_EXERCISE REQUIREMENTS_. Starting from the line containing "This screenshot has width=859, height=375.", give again every line through the end of the entries, word for word. Pictures stay out of the copy.

(Data entries)

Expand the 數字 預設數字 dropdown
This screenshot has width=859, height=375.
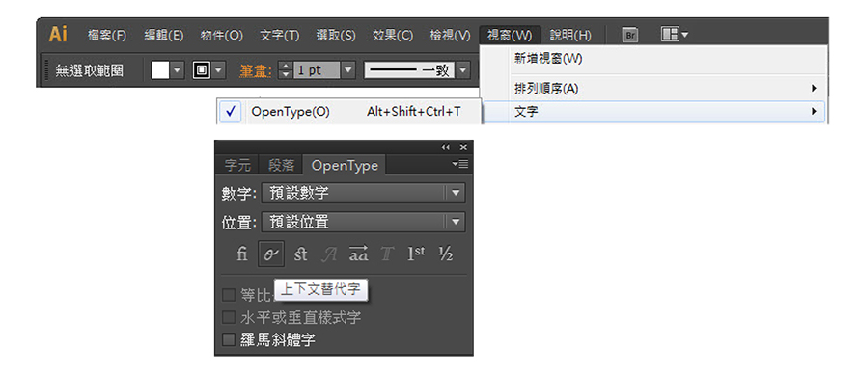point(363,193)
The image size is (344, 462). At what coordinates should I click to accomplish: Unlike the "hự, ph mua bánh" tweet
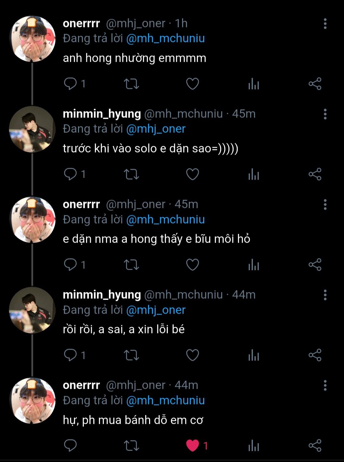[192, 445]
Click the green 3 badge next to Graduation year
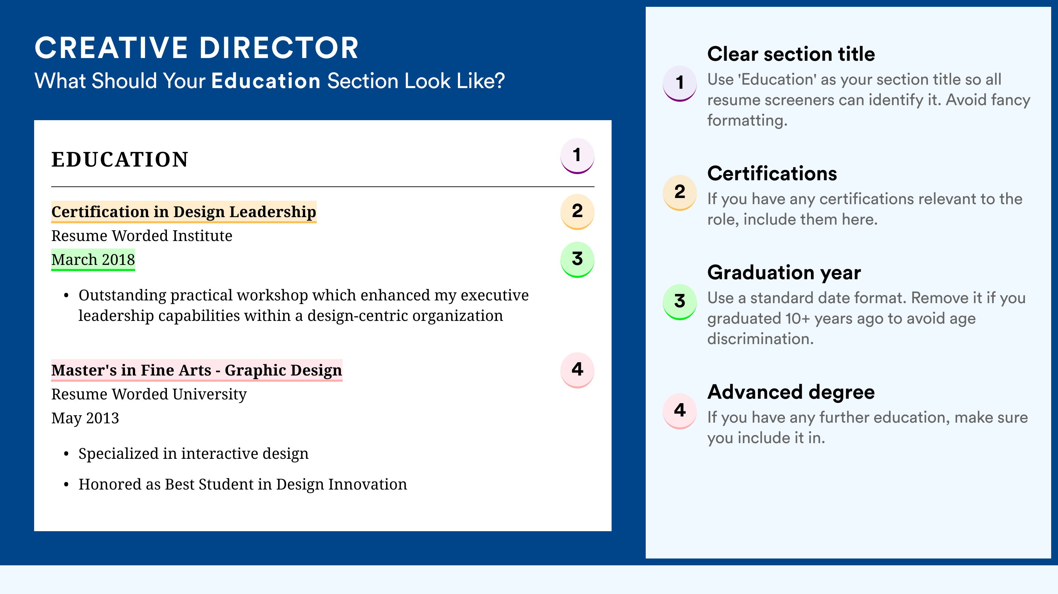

_ANSWER FOR THIS EXERCISE_.
This screenshot has width=859, height=375.
point(363,193)
The image size is (344, 462). At what coordinates should I click to accomplish: Unlike the "hự, ph mua bánh" tweet
[192, 445]
Click the green 3 badge next to Graduation year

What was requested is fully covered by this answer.